Happy Thanksgiving everyone, although, by the time this gets posted, Thanksgiving will have been long over. This would have to go down in the books as the most unusual Thanksgiving we’ve ever had so far.
It’s mostly cloudy at 0800 (N27*05.23′ W144*44.75′) and the air temperature is 62 degrees. The seas are still choppy but maybe a little less so? Or maybe we’re just getting used to it. We’re still sailing nearly dead downwind on a partially furled jib.
When I came on watch this morning I heard an unfamiliar clunking sound. I tracked it to the A/P. Every time the pilot tried to push or pull the tiller, the body of the A/P would first slide one way or the other on the rod that attaches it to it’s mount. That didn’t seem like a good thing. Seemed like a good way to wear something out. Not sure what was up, and not wanting to take the A/P out of service long enough to find out, I rigged a tourniquet of sorts. I ran a strap around the pin and over the inboard shoulder of the A/P and then cinched it tight. This kept the pin hard against the stop and stopped the clunking.

- **Problem set**:
1/ Answer these questions about the Thanksgiving sailing log, one per line:
(a) What was the air temperature at 0800?
(b) What sail was the boat sailing on?
(c) What did the writer run the strap around and over?
2/ Copy everything in the Thanksgiving sailing log from "When I came" down to "stopped the clunking.", swapping "strap" for "line".

[Collected data]
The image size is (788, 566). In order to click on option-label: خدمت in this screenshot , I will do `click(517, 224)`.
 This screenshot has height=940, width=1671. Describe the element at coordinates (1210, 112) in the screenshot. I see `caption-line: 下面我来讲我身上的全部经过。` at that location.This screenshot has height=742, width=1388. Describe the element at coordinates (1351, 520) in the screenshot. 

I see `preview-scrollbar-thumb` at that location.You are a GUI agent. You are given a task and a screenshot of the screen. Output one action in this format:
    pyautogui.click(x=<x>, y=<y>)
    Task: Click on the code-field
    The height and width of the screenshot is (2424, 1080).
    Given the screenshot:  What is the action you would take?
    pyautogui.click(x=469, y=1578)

- **Answers to the exercise**:
1/
(a) 62 degrees
(b) A partially furled jib
(c) Around the pin and over the inboard shoulder of the A/P

2/
When I came on watch this morning I heard an unfamiliar clunking sound. I tracked it to the A/P. Every time the pilot tried to push or pull the tiller, the body of the A/P would first slide one way or the other on the rod that attaches it to it’s mount. That didn’t seem like a good thing. Seemed like a good way to wear something out. Not sure what was up, and not wanting to take the A/P out of service long enough to find out, I rigged a tourniquet of sorts. I ran a line around the pin and over the inboard shoulder of the A/P and then cinched it tight. This kept the pin hard against the stop and stopped the clunking.